Natalie Cammile Adams (born September 11, 1991) is an American competition swimmer who specializes in butterfly events.  She represented the United States in the 200-meter butterfly event at the 2012 Summer Olympics and the 2016 Summer Olympics in the same event.

Career
She was born in Houston, Texas, and graduated from Cypress Woods High School in Cypress, Texas.

Adams attended Texas A&M University in College Station, Texas, where she swam for the Texas A&M Aggies swimming and diving team in National Collegiate Athletic Association (NCAA) competition from 2011 to 2014.  In four years of swimming for the Aggies, she has won four Big 12 individual championships in the 200-yard butterfly, 500-yard freestyle, and 400-yard individual medley (twice).  At the 2012 NCAA Women's Swimming and Diving Championships, she finished second in the 200-yard butterfly and was recognized as an All-American. As a senior, Adams won the 200-yard butterfly at the 2014 NCAA Women's Swimming and Diving Championships.

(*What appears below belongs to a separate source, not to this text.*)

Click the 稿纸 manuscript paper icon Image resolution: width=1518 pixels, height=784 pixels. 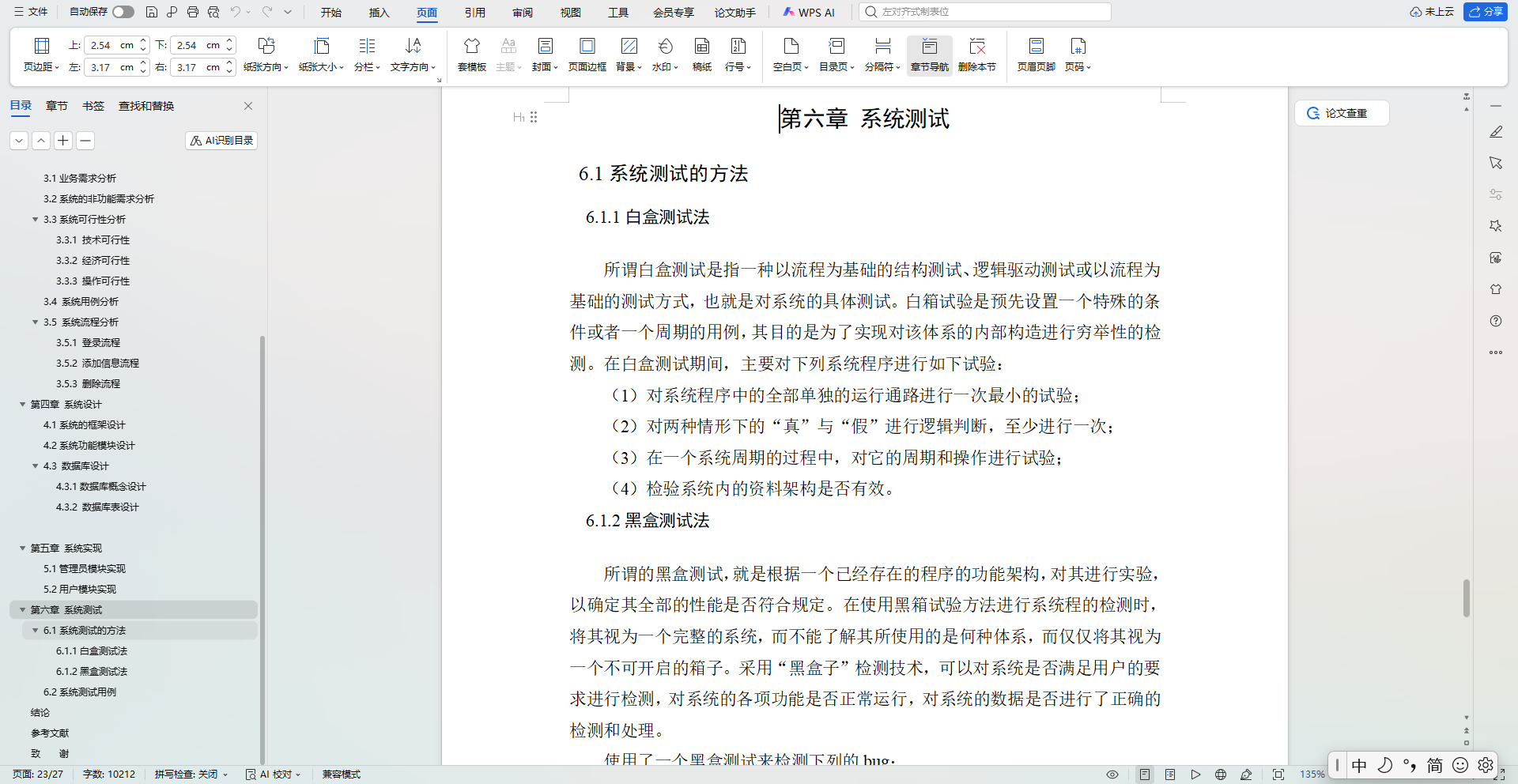(x=702, y=55)
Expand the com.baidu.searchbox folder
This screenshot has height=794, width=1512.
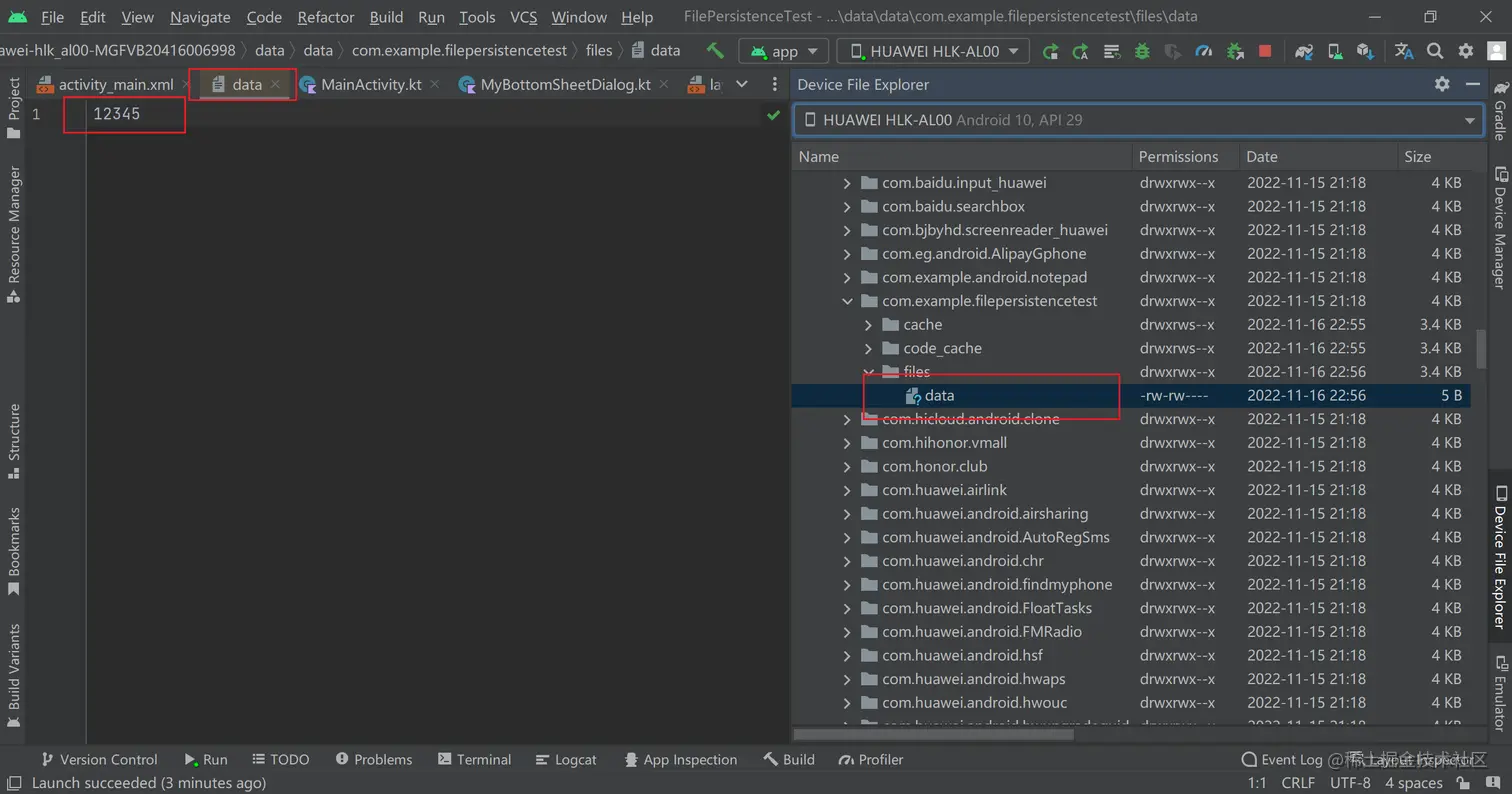pos(847,207)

At the 2012 United States Olympic Trials in Omaha, Nebraska, the U.S. qualifying meet for the Olympics, Adams made the U.S. Olympic team for the first time by winning the 200-meter butterfly.  Adams also competed in the 400-meter individual medley at the trials, and finished third with a time of 4:38.62.  At the 2012 Summer Olympics in London, she finished fifth in the finals of the women's 200-meter butterfly.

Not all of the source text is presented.